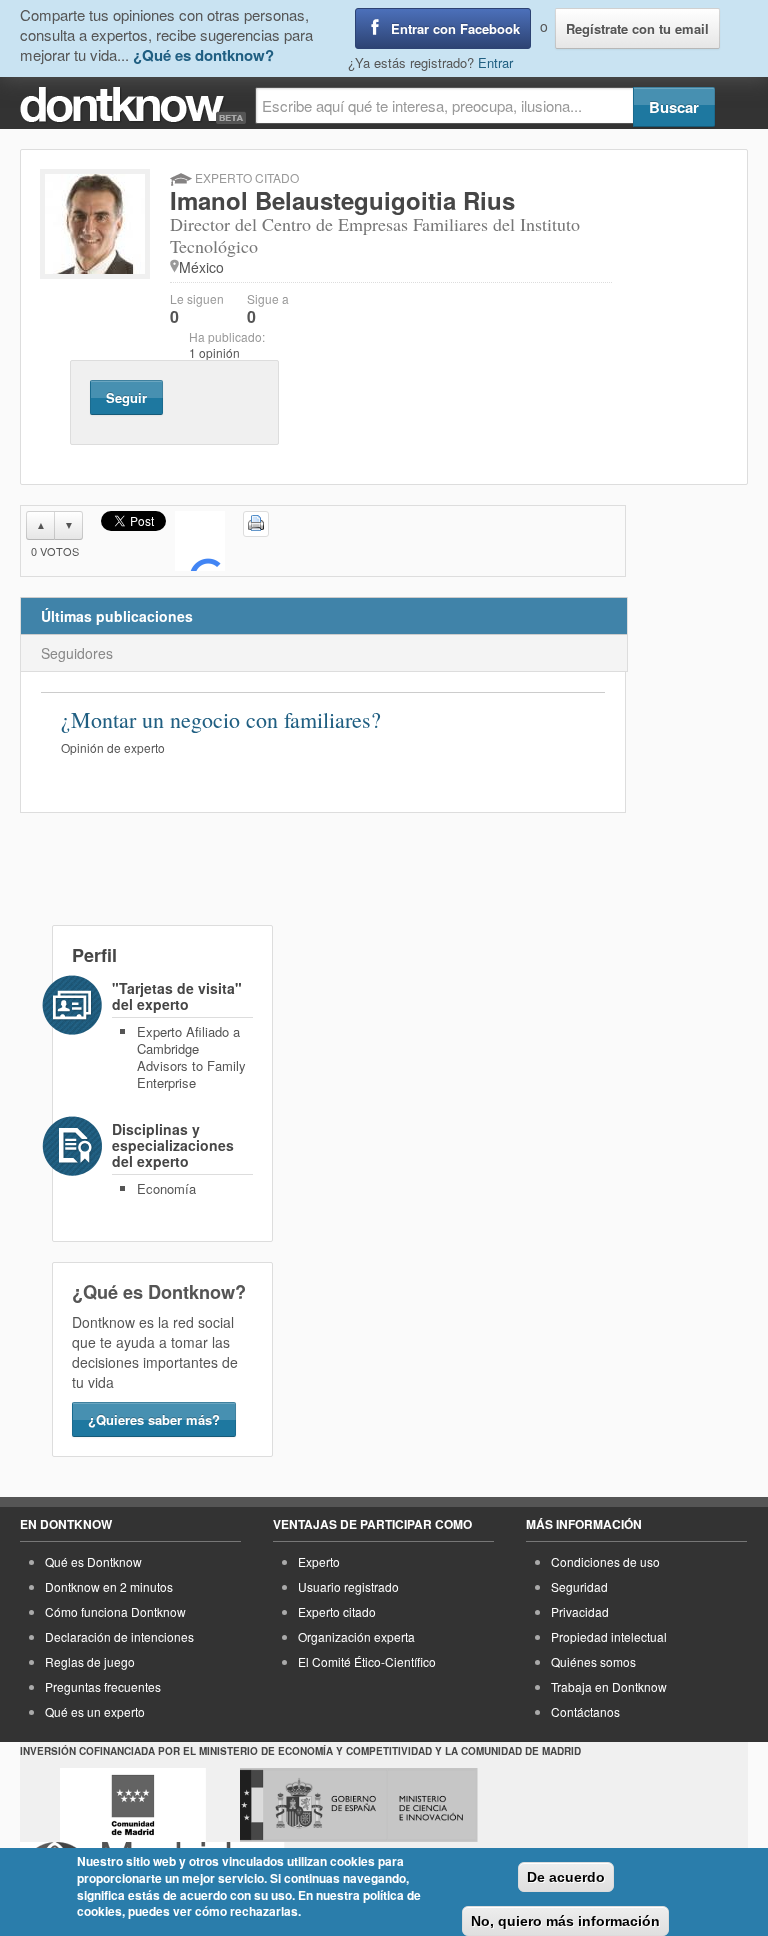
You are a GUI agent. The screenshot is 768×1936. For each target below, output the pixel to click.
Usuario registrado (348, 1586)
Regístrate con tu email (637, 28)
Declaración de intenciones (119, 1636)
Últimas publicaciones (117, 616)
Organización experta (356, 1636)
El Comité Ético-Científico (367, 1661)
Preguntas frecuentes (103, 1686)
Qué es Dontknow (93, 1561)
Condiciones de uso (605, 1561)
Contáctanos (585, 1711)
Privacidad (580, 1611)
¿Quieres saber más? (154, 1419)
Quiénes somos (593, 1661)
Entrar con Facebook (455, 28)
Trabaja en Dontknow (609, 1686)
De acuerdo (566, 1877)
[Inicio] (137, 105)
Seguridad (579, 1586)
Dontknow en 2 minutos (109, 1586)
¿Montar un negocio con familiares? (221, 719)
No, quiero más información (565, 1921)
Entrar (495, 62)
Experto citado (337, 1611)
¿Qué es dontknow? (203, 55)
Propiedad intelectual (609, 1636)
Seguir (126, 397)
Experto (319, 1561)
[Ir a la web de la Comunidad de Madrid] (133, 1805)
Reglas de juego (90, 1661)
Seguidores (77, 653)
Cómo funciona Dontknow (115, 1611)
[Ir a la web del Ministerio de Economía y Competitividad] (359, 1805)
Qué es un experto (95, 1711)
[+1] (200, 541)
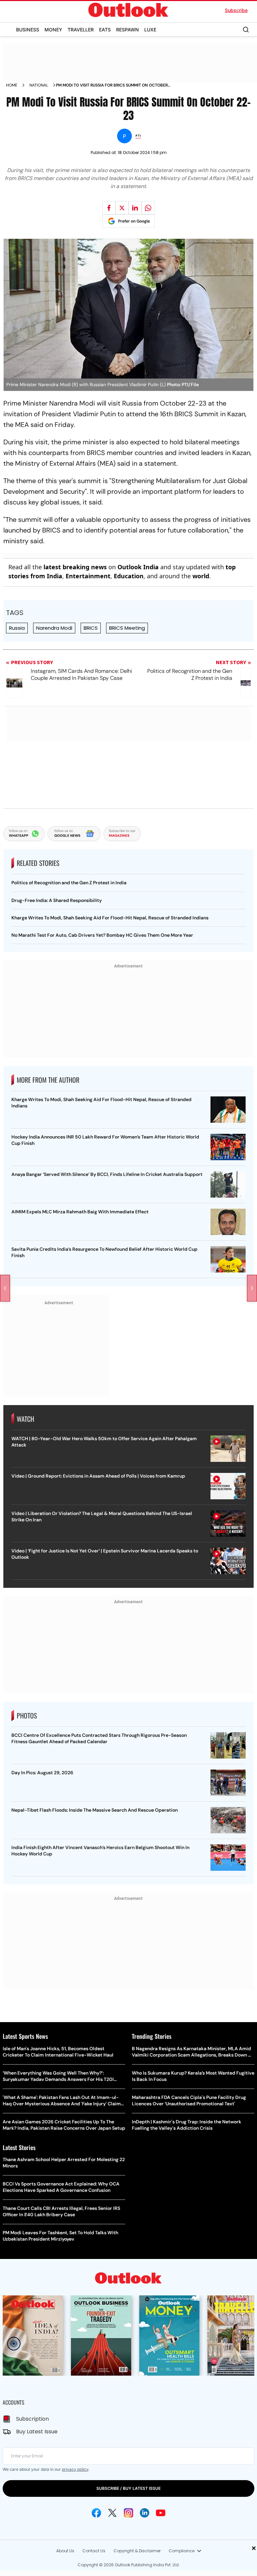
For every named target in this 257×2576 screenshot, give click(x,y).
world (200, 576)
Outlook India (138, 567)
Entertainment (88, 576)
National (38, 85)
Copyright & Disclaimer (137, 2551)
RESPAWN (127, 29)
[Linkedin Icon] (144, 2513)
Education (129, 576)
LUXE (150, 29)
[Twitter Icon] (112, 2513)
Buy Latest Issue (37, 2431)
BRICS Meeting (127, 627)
————
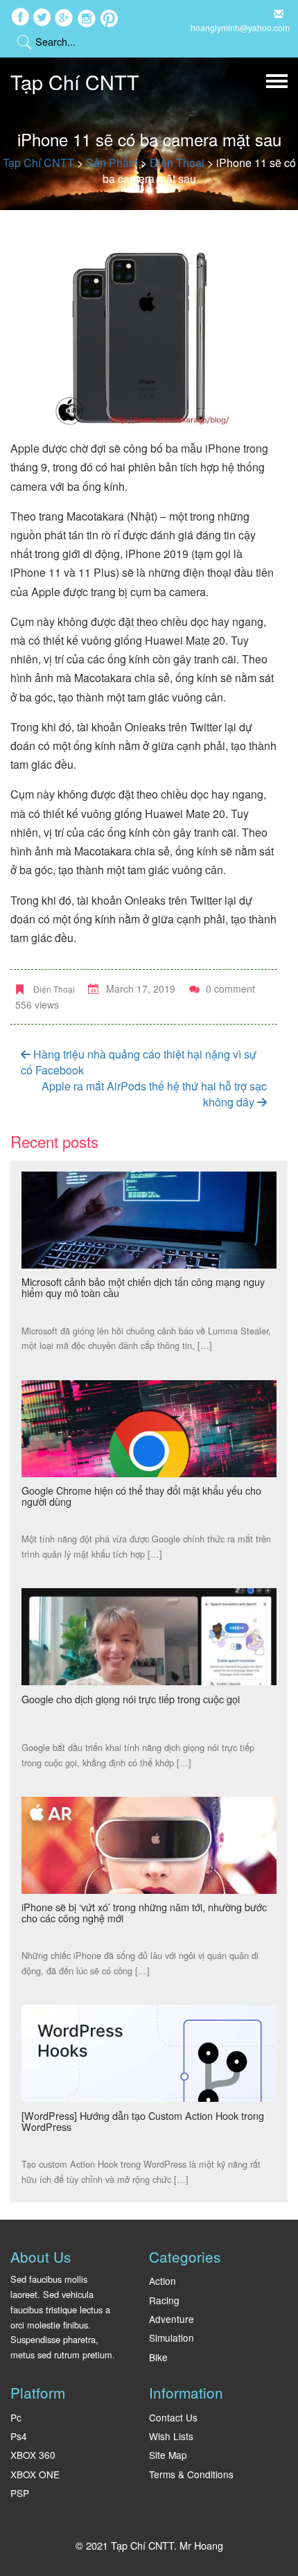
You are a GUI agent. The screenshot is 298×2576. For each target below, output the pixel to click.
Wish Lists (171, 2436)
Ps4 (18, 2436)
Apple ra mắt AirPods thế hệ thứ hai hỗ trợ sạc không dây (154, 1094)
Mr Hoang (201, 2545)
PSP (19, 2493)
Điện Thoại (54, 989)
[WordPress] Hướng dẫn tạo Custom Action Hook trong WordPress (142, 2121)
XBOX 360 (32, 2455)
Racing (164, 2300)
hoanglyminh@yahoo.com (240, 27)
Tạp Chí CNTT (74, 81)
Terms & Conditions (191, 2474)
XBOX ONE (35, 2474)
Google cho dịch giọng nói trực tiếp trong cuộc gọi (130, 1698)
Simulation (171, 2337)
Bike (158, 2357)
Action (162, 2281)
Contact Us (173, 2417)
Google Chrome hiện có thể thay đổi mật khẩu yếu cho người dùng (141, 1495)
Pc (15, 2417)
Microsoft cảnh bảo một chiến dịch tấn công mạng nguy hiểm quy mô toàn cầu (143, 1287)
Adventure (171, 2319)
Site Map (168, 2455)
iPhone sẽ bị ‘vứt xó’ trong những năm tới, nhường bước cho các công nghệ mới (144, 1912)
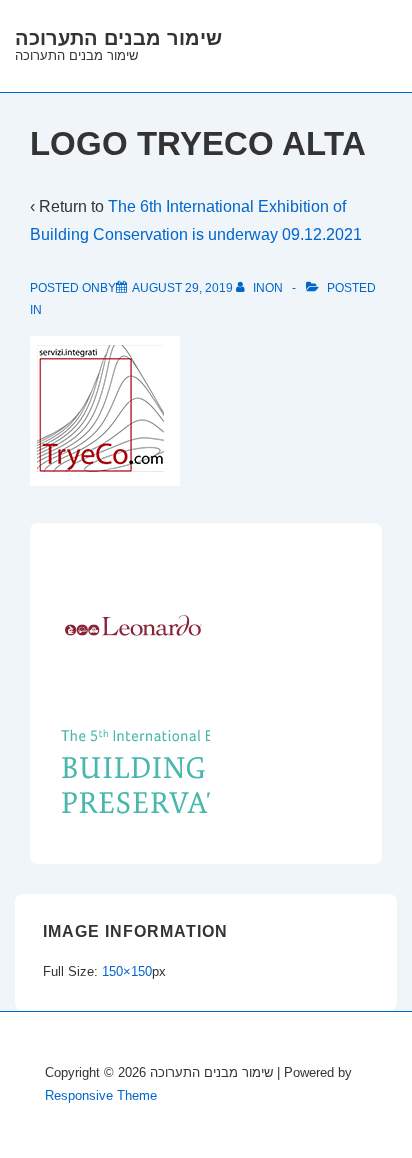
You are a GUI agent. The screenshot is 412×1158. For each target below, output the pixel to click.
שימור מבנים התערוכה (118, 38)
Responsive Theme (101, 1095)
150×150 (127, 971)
————
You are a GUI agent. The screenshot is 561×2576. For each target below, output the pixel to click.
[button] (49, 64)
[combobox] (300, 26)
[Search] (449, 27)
————
#### [ACTION ITEM]
For this task, copy every line of the material in which "công" appears.

#### [TASK RESULT]
Microsoft cảnh bảo một chiến dịch tấn công mạng nguy hiểm quy mô toàn cầu (143, 1287)
iPhone sẽ bị ‘vứt xó’ trong những năm tới, nhường bước cho các công nghệ mới (144, 1912)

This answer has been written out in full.